Central music and lyrics analysis interacts with inclusion of non-musical elements, and that is discussion about the city and popular music, analysis of the biography of the selected band, the main sources of inspiration in the work, the situation or the working conditions of the artists. The form of the songs is based on verse – chorus expanded with instrumental introduction, and instrumental section between the repetition of the choruses or verses; harmony scheme is simple, usually on three chords; most of the selected songs are in medium tempo, intercorrelation of rock and indie-folk is typical for the band. Apart from the traditional music analysis (formal, harmonic, rhythmic) and analysis of the lyrics, we have covered and taken into account the manner in which the musicians created the particular piece of music, the impact and the relationship between music, city, political and cultural contexts or changes.

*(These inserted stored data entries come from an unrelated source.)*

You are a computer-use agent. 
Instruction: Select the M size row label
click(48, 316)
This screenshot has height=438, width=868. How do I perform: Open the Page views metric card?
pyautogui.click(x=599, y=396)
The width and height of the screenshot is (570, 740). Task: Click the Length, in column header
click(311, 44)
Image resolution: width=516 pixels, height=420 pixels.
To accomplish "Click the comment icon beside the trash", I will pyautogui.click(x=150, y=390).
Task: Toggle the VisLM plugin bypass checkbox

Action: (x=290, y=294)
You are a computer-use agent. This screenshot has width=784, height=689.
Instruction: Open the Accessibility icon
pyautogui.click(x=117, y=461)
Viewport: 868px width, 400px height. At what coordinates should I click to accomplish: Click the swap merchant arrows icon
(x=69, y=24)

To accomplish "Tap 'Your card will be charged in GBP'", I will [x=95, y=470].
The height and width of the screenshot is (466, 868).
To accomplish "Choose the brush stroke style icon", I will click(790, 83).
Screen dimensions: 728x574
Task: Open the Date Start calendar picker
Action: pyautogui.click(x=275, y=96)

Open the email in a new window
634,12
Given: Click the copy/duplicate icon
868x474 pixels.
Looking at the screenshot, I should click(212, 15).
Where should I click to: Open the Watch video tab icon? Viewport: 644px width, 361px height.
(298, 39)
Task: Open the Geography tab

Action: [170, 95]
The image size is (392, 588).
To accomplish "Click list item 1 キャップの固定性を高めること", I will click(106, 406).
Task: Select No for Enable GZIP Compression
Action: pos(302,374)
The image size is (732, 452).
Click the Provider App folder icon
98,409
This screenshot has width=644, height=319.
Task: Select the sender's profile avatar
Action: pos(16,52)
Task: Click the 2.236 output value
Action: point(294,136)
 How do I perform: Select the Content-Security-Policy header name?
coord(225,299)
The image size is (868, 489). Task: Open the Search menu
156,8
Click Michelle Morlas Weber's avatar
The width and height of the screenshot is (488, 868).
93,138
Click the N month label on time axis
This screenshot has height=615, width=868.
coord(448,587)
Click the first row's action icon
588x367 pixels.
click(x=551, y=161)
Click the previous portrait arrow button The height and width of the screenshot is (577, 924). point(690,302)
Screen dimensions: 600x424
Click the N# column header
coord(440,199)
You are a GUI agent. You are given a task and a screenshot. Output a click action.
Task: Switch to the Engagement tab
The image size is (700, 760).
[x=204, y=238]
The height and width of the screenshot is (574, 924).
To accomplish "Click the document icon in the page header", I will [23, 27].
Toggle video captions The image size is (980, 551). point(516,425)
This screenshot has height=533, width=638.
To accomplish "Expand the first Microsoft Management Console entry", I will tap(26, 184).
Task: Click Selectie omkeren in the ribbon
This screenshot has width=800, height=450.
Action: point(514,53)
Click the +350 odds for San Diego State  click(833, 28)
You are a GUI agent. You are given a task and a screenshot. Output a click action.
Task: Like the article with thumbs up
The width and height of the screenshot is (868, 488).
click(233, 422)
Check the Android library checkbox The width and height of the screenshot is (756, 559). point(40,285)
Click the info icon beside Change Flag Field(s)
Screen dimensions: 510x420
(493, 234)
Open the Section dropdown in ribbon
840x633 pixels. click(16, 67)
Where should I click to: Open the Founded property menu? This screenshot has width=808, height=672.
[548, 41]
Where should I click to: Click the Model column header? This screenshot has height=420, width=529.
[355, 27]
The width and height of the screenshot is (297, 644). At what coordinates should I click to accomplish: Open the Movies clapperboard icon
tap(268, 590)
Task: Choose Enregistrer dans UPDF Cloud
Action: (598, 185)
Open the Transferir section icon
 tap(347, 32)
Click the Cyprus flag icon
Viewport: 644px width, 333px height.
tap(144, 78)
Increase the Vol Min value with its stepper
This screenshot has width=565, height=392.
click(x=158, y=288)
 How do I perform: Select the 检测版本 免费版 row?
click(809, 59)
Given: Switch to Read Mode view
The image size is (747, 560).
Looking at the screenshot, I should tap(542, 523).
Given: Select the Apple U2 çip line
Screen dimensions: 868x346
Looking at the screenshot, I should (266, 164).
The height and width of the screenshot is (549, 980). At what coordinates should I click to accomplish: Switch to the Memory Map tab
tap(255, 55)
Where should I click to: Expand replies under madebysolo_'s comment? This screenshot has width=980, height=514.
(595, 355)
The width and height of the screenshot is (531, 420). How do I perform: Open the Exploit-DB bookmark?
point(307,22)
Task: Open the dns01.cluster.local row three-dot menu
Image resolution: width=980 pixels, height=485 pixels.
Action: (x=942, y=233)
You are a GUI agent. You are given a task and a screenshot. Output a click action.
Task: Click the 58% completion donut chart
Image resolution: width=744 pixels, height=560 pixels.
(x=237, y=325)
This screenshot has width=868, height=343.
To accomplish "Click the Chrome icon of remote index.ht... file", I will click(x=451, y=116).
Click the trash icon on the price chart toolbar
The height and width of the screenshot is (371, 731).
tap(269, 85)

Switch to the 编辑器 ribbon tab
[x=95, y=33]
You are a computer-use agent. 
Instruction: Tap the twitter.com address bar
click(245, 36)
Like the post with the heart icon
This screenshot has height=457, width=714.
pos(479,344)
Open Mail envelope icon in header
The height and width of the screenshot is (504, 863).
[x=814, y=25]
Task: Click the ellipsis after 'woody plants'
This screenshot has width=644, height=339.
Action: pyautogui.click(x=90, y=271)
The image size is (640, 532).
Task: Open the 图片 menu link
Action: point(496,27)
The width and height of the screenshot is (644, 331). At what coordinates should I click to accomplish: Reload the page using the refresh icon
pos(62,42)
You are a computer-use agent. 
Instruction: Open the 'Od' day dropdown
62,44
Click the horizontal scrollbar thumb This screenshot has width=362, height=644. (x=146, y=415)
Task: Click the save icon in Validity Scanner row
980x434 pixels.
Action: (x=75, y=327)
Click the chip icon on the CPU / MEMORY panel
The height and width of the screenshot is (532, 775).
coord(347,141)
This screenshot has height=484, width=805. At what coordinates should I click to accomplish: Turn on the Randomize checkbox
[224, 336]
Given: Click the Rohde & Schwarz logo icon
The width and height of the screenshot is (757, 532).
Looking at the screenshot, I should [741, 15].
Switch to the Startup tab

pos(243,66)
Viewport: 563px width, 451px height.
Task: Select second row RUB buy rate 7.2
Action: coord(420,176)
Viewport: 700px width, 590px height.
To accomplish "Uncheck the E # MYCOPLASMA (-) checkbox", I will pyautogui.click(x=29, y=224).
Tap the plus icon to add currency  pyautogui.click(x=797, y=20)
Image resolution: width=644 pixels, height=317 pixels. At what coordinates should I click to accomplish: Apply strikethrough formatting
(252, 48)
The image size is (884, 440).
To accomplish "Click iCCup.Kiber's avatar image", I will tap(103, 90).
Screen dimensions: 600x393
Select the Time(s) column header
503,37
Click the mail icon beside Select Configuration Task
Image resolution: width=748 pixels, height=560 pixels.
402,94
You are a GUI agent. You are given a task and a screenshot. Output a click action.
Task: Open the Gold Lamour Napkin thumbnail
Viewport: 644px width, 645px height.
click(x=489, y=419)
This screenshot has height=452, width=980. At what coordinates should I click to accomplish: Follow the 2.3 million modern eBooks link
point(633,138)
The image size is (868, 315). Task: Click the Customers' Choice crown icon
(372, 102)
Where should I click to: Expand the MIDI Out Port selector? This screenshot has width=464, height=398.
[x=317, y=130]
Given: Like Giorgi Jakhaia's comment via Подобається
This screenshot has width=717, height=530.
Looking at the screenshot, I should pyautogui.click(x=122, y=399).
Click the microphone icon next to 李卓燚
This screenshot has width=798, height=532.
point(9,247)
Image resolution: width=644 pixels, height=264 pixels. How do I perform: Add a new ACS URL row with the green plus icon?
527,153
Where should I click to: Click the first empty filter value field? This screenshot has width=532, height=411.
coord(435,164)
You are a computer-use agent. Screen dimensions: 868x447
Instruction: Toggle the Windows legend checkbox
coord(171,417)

Considering the analysis of the lyrics from the selected seven songs, we came to the conclusion that Lucia Piussi as an author of the lyrics and in the same time a writer used couple of elements which could be found in the analysis of other rock musicians and poets or writers:
figurative language through metaphors; metonyms (the city and friendships, love); allegories (for example, moral and political significance); allusions (indicating some literary pieces or writers).
Theoretical discussions about popular music and cities
From the beginning of the 20th century, with the development of industrialization and commercialization, cities were key space for development and production of popular music. Scholars from popular music studies were and remain interested in popular music as a kind of record in urban life. One important statement is that popular music opens up questions of cities and their social relations that other kinds of investigations and analyses mightnot. (Lashua, Wagg, Spracklen, Yavuz, 2019: 2, 3).Various artists, musicians and scholars have thus taken different paths in attempts to ‘sound out’ the city. According to Laing, popular music often emphasizes hidden meaning, different boundaries and unmapped border crossings (Laing, 2010). Thus, popular music with its distinctive characteristics of diverse subgenres offers uniqueness insights into urban space and social-cultural relations (Lashua, Wagg and Spracklen, 2014: 2).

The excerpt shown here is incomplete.